Students from Edison Career and Technology High School Working to Film Documentaries for Rochester Teen Film Festival
(April 14, 2022) The Rochester Teen Film Festival in August will feature students from Edison Career and Technology High School, embarking on a project that aligns the District’s Career and Technology Education (CTE) curriculum to core subjects. Edison, led by principal Jacob Scott, will host a private screening for the students who worked on the film in early June.
Students at Edison Career and Technology High School campus embarked on a cross-curricular project. The project, stemming from an initiative facilitated by CTE Director, Sheldon Cox, was designed by Participation in Government & Economics (PIG/ECO), English Language Arts and Digital Media Arts and Communications (DMAC) teachers. The PIG/ECO classes are from P-TECH Rochester, an academic and career program housed at the Edison campus.
The classes immersed themselves in the topic of the attainability of the “American Dream.” In Participation in Government (PIG) and Economics classes, students are exploring governmental and societal oppression elements such as; redlining, mortgage loans and federal housing authority, the role of realtors, buildings, and banks, long-term effects resulting from redlining and FHA mortgages, and the Civil Rights Act of 1968. In ELA, students read fiction (The Great Gatsby and A Raisin in the Sun) and non-fiction (articles, interviews, historical documents) to create focused, contextually-grounded questions for interviews with local voices.

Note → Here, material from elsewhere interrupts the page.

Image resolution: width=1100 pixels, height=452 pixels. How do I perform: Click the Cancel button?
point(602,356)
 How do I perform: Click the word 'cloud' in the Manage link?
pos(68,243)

The unit’s summative centerpiece is the documentary. Students in the DMAC pathway will produce the interviews and create the documentary in Video & Television Production.
To delve into these topics, students commenced interviewing local individuals with expertise in these areas. The interviews were conducted around the city of Rochester and highlighted locations relevant to the unit. On Thursday, April 13, 2022, students began speaking with interviewees and interviews will continue into early May. Interviewees include: School Board Commissioner Camille Simmons, Assembly Member Demond Meeks, Rochester Mayor Malik Evans, Former Rochester Mayor Lovely Warren, PathStone Foundation founder Shane Wiegand, and author Justin Murphy. Murphy recently published a book about educational disparities in Rochester.

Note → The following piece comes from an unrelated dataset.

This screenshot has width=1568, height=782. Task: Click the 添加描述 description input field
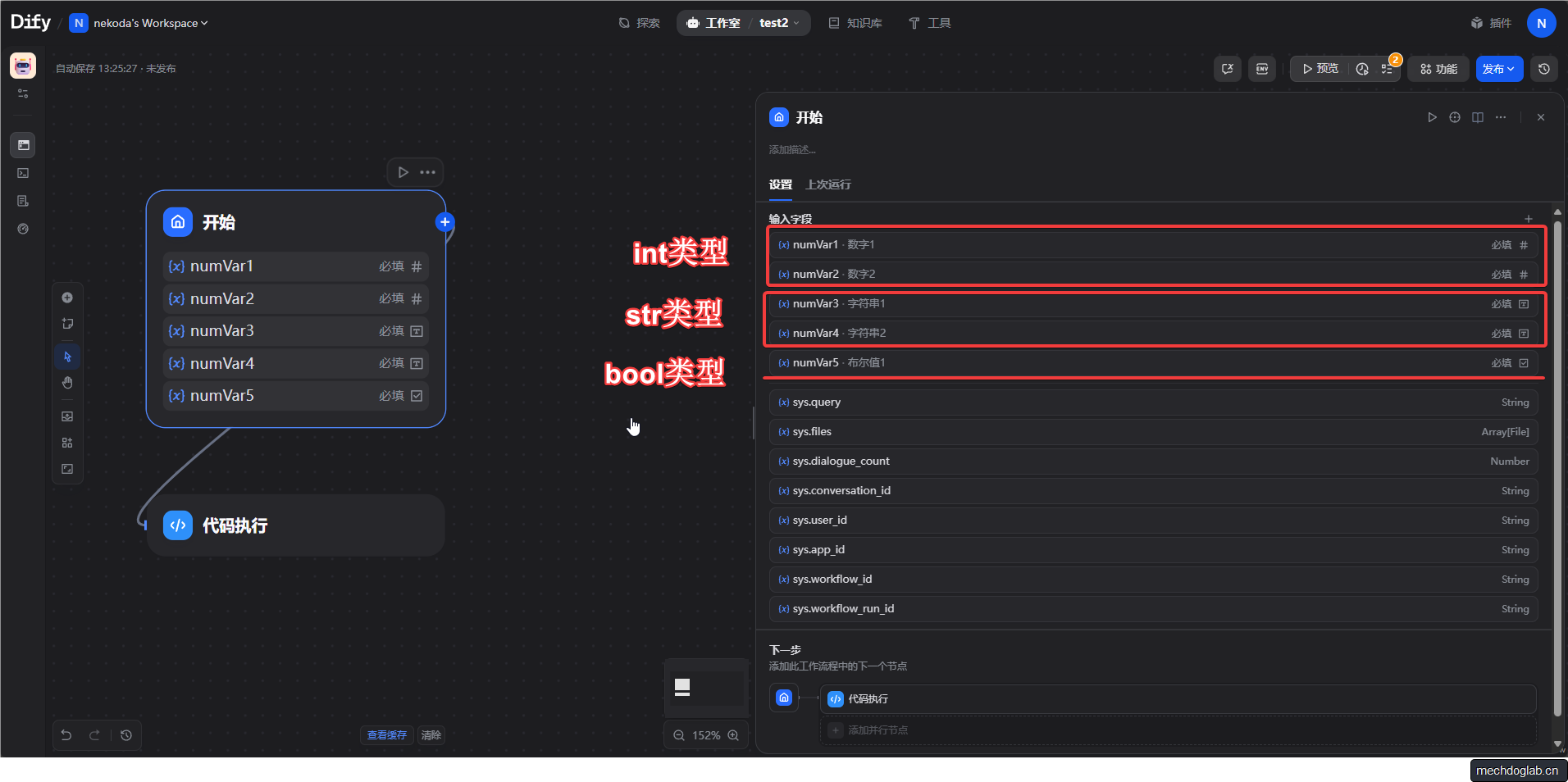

Students involved in this project will participate in fieldwork; conduct interviews, and produce the documentary in the Video, Television & Production studio at Edison. Students will create the script for the documentary in English Language Arts and Participation in Government & Economics classes. Throughout the unit, the classes met together in Edison’s Makerspace to collaborate on various facets of the project.
Final products will be promoted on social media and submitted to the Rochester Teen Film Festival. The purpose of the festival is to honor the work of urban, suburban, and rural teen filmmakers and give young people an authentic opportunity to participate in a real film festival.